Finance ministers will hold a separate dinner at the US Treasury.
Mr Obama sent representatives, including former US secretary of state Madeleine Albright, to meet leaders on the sidelines of the meeting, but he stayed away personally.
German Chancellor Angela Merkel, at a news conference in Berlin before heading to the US capital, said there was pressure to relieve the crisis and ensure no repeat.
"The government will do everything to ensure there are more rules to prevent such a situation recurring," she pledged.
Canada's prime minister Stephen Harper will advocate strong national oversight of markets and international consultation, but will argue against global regulation as a way to solve the economic crisis.
Mr Harper said today measures aimed at stopping the meltdown must not infringe on national sovereignty or impede free trade. He made the remarks to reporters before traveling to Washington for a meeting of leaders from developed and emerging countries that make up the Group of 20.
"I don't think the major economies will ... consent to have external controls over their regulatory systems," the
Conservative leader said.
"Compulsory global governance ... is unrealistic, will never be accepted."
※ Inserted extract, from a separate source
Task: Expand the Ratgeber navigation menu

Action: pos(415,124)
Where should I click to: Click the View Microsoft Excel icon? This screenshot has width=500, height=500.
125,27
Mr Harper has frequently pointed out that the Canadian financial system has escaped relatively unscathed from the crisis and said its resilience showed the need for some sort of regulation - but only at a national level.
"Unregulated financial markets do not work. Canada has known that for a long time," he said at his Conservative Party's convention in Winnipeg. "I thought, frankly, we all knew that from events of many decades ago, but obviously the United States went on a different path."
Fresh US and European data underlined the severity of the downturn policy-makers face.
The euro zone tumbled into recession in the third quarter and US retail sales posted a record slump. Japan, the United States and Britain all are on the brink of recession, while China has slowed to destabilising levels.
Federal Reserve Chairman Ben Bernanke, speaking in Frankfurt, said central bankers around the world stood ready to do more to ease credit strains.
The Washington summit, which concludes tomorrow, brings together leaders from 19 nations and the European Union. It is officially a Group of 20 (G20) meeting, seating leaders from key emerging markets such as China, Brazil, India and South Africa with old-line industrial powers from the Group of Seven (G7) in what is likely the power constellation of the future.
But within the group many divisions remain.
Mr Bush yesterda pitched for modest reforms to preserve free markets, rather than stiffer financial regulation that some European nations favor to curb the excesses of capitalism.
In his weekly radio address, released today, Mr Bush said that "by working together, I'm confident that with time we can overcome this crisis". But he noted it will not happen quickly.
Financial oversight bodies proposed no major revamp of the world regulatory order.
Rather, the International Monetary Fund and the Financial Stability Forum, a group of finance authorities from leading countries, agreed to a three-tier regulatory plan that would keep the IMF's global oversight role, boost the FSF's role in setting standards for supervision and keep national authorities in charge of implementing them.
But some emerging market countries seek more radical action. China is flush with foreign exchange reserves of nearly $2 trillion. Saudi Arabia also holds ample reserves and some want to tap part of those reserves to more fully fund institutions such as the IMF, equipping them to rescue smaller economies hard hit by the financial crisis.
The meeting was billed as a chance for a shift in policy-making power to include emerging-market nations. But that may await negotiation, since it would require some rich countries to yield power, which is unlikely to come easily.
Leaders of the G20 developed and emerging countries, which represent 85 per cent of the world's economy and two-thirds of its population, will discuss ways to try to ensure the crisis, started by a US housing market crash, is not repeated.
But agreement is unlikely over whether more regulation of markets can protect consumers, savers and companies from the fall-out of such a crisis, when banks failed, savings were lost and small and medium-businesses collapsed.
Washington says there should be no return to greater state control of financial markets. Much of Europe says without more regulation, a repeat of the last year's turmoil is inevitable.
While investors waited to see what policy announcements would be forthcoming, some leaders dampened expectations.
European Commission President Jose Manual Barroso said he hoped to draw more emerging economies into global financial institutions such as the International Monetary Fund, saying Europeans were ready to lower their representation to make more room for countries such as China.
"There is an openness to accommodate an increased role of the emerging economies," the International Herald Tribunequoted Mr Barroso as saying.